PROBLEM REQUIREMENTS
Copy the listing below line for line, changing nothing.

Text and element pointing listing
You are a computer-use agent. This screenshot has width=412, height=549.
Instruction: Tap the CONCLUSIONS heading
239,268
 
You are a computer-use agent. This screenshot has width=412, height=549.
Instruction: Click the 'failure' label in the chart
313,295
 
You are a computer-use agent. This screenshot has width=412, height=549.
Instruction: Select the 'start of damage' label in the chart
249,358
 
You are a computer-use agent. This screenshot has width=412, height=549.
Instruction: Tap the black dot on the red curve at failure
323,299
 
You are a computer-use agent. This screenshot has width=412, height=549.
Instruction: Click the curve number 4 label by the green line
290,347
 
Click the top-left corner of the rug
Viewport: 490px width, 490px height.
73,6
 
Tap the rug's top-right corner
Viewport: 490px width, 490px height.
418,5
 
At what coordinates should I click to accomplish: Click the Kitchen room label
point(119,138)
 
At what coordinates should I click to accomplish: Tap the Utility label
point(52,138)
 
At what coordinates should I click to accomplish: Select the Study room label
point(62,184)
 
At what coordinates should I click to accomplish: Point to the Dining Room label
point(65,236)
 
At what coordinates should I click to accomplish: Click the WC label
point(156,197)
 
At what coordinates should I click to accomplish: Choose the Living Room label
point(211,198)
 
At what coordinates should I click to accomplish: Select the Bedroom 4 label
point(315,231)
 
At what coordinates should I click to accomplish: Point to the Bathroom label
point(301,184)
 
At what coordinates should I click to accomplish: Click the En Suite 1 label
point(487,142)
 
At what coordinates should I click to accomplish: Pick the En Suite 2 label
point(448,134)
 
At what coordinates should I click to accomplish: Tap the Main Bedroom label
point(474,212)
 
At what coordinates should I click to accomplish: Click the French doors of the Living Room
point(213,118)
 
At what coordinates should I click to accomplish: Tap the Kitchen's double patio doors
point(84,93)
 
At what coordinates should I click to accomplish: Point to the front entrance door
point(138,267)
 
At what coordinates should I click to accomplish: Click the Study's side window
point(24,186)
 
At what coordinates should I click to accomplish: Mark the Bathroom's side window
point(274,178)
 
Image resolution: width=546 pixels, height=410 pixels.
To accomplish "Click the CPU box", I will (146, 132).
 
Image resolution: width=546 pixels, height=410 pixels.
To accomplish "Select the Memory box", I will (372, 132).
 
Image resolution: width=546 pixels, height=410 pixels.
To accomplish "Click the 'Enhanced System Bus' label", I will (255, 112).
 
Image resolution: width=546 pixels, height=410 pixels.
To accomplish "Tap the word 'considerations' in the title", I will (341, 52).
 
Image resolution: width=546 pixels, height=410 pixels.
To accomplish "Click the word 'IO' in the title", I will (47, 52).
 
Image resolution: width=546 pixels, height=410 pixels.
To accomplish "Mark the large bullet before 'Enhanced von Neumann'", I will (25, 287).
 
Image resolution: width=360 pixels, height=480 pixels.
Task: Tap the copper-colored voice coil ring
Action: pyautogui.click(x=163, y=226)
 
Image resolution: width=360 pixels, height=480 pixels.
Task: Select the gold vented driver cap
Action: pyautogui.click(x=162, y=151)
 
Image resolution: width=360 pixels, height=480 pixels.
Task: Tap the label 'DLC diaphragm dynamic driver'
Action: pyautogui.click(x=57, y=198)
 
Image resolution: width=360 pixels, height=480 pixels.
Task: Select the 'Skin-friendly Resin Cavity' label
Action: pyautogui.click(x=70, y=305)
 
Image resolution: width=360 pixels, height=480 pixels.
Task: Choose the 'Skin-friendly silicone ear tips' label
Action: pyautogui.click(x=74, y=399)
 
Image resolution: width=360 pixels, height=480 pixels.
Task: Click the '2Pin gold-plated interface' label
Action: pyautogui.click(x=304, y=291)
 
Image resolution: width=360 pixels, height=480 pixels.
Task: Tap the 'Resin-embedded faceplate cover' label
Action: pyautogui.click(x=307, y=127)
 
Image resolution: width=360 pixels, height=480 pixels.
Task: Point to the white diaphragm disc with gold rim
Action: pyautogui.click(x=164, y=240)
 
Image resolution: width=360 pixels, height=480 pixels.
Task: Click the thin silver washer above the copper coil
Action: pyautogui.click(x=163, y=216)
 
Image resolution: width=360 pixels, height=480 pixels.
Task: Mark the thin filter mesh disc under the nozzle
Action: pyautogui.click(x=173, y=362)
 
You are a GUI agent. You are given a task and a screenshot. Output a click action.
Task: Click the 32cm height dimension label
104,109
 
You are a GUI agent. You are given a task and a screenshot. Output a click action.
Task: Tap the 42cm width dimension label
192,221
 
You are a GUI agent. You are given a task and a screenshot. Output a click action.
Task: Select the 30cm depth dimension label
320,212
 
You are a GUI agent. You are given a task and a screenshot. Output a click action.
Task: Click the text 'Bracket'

OUTPUT BELOW
You are a computer-use agent. This screenshot has width=412, height=549.
Instruction: Tap the CONCLUSIONS heading
239,268
 
You are a computer-use agent. This screenshot has width=412, height=549.
Instruction: Click the 'failure' label in the chart
313,295
 
You are a computer-use agent. This screenshot has width=412, height=549.
Instruction: Select the 'start of damage' label in the chart
249,358
 
You are a computer-use agent. This screenshot has width=412, height=549.
Instruction: Tap the black dot on the red curve at failure
323,299
 
You are a computer-use agent. This screenshot has width=412, height=549.
Instruction: Click the curve number 4 label by the green line
290,347
 
Click the top-left corner of the rug
Viewport: 490px width, 490px height.
73,6
 
Tap the rug's top-right corner
Viewport: 490px width, 490px height.
418,5
 
At what coordinates should I click to accomplish: Click the Kitchen room label
point(119,138)
 
At what coordinates should I click to accomplish: Tap the Utility label
point(52,138)
 
At what coordinates should I click to accomplish: Select the Study room label
point(62,184)
 
At what coordinates should I click to accomplish: Point to the Dining Room label
point(65,236)
 
At what coordinates should I click to accomplish: Click the WC label
point(156,197)
 
At what coordinates should I click to accomplish: Choose the Living Room label
point(211,198)
 
At what coordinates should I click to accomplish: Select the Bedroom 4 label
point(315,231)
 
At what coordinates should I click to accomplish: Point to the Bathroom label
point(301,184)
 
At what coordinates should I click to accomplish: Click the En Suite 1 label
point(487,142)
 
At what coordinates should I click to accomplish: Pick the En Suite 2 label
point(448,134)
 
At what coordinates should I click to accomplish: Tap the Main Bedroom label
point(474,212)
 
At what coordinates should I click to accomplish: Click the French doors of the Living Room
point(213,118)
 
At what coordinates should I click to accomplish: Tap the Kitchen's double patio doors
point(84,93)
 
At what coordinates should I click to accomplish: Point to the front entrance door
point(138,267)
 
At what coordinates should I click to accomplish: Click the Study's side window
point(24,186)
 
At what coordinates should I click to accomplish: Mark the Bathroom's side window
point(274,178)
 
Image resolution: width=546 pixels, height=410 pixels.
To accomplish "Click the CPU box", I will (146, 132).
 
Image resolution: width=546 pixels, height=410 pixels.
To accomplish "Select the Memory box", I will (372, 132).
 
Image resolution: width=546 pixels, height=410 pixels.
To accomplish "Click the 'Enhanced System Bus' label", I will (255, 112).
 
Image resolution: width=546 pixels, height=410 pixels.
To accomplish "Tap the word 'considerations' in the title", I will (341, 52).
 
Image resolution: width=546 pixels, height=410 pixels.
To accomplish "Click the word 'IO' in the title", I will (47, 52).
 
Image resolution: width=546 pixels, height=410 pixels.
To accomplish "Mark the large bullet before 'Enhanced von Neumann'", I will (25, 287).
 
Image resolution: width=360 pixels, height=480 pixels.
Task: Tap the copper-colored voice coil ring
Action: pyautogui.click(x=163, y=226)
 
Image resolution: width=360 pixels, height=480 pixels.
Task: Select the gold vented driver cap
Action: pyautogui.click(x=162, y=151)
 
Image resolution: width=360 pixels, height=480 pixels.
Task: Tap the label 'DLC diaphragm dynamic driver'
Action: pyautogui.click(x=57, y=198)
 
Image resolution: width=360 pixels, height=480 pixels.
Task: Select the 'Skin-friendly Resin Cavity' label
Action: pyautogui.click(x=70, y=305)
 
Image resolution: width=360 pixels, height=480 pixels.
Task: Choose the 'Skin-friendly silicone ear tips' label
Action: pyautogui.click(x=74, y=399)
 
Image resolution: width=360 pixels, height=480 pixels.
Task: Click the '2Pin gold-plated interface' label
Action: pyautogui.click(x=304, y=291)
 
Image resolution: width=360 pixels, height=480 pixels.
Task: Tap the 'Resin-embedded faceplate cover' label
Action: pyautogui.click(x=307, y=127)
 
Image resolution: width=360 pixels, height=480 pixels.
Task: Point to the white diaphragm disc with gold rim
Action: pyautogui.click(x=164, y=240)
 
Image resolution: width=360 pixels, height=480 pixels.
Task: Click the thin silver washer above the copper coil
Action: pyautogui.click(x=163, y=216)
 
Image resolution: width=360 pixels, height=480 pixels.
Task: Mark the thin filter mesh disc under the nozzle
Action: pyautogui.click(x=173, y=362)
 
You are a GUI agent. You are given a task and a screenshot. Output a click action.
Task: Click the 32cm height dimension label
104,109
 
You are a GUI agent. You are given a task and a screenshot. Output a click action.
Task: Tap the 42cm width dimension label
192,221
 
You are a GUI agent. You are given a task and a screenshot. Output a click action.
Task: Select the 30cm depth dimension label
320,212
 
You are a GUI agent. You are given a task and a screenshot. Output a click action.
Task: Click the text 'Bracket'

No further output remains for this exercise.